T
is effectively erased during compilation. See here:
Generics were introduced to the Java language to provide tighter type
checks at compile time and to support generic programming. To
implement generics, the Java compiler applies type erasure to:
- Replace all type parameters in generic types with their bounds or
Object if the type parameters are unbounded. The produced bytecode,
therefore, contains only ordinary classes, interfaces, and methods.

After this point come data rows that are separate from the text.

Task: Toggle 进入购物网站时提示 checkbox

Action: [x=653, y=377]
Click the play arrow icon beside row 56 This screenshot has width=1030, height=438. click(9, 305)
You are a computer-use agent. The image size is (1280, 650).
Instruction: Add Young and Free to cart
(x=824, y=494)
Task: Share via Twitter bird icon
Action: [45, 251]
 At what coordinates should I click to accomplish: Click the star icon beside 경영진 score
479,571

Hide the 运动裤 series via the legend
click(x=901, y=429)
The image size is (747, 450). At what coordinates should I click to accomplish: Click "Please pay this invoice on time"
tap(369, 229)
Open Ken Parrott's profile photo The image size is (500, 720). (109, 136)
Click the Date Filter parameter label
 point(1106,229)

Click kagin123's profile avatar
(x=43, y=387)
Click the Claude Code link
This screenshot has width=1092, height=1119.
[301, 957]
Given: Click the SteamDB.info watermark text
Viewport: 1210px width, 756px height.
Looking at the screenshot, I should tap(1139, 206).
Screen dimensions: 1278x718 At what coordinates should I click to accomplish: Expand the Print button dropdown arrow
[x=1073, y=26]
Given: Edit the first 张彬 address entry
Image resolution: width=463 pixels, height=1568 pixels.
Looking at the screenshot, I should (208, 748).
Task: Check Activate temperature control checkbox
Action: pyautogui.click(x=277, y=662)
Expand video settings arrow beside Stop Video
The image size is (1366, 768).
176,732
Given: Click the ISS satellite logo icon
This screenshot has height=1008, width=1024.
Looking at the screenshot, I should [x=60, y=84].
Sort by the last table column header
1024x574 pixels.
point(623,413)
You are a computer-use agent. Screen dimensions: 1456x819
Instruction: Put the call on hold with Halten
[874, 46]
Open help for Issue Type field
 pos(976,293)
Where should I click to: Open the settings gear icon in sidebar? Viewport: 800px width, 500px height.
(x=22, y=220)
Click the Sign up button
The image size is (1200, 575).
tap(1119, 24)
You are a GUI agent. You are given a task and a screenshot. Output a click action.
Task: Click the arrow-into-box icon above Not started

- Insert type casts if necessary to preserve type safety. Generate
bridge methods to preserve polymorphism in extended generic types.
- Type erasure ensures that no new classes are created for parameterized
types; consequently, generics incur no runtime overhead.
So your castToAnotherType
gets T
erased into ca. the following:
public static Object castToAnotherType(Object param) {
Object ret = null;
try {
ret = (Object) param;
} catch (ClassCastException e) {
System.out.print("Exception inside castToAnotherType()");
}
return ret;
}
Which does obviously not produce any ClassCastException
.
main(...)
is a different story, it results into the following:
public static void main(String[] args) {
try {
String obj = (String) MyClass.castToAnotherType(new Object());
} catch (ClassCastException e) {
System.out.print("Exception outside castToAnotherType()");
}
}
Which produces the ClassCastException
when trying to cast Object
to String
.
Please see the Type Erasure part of the Generics tutorial.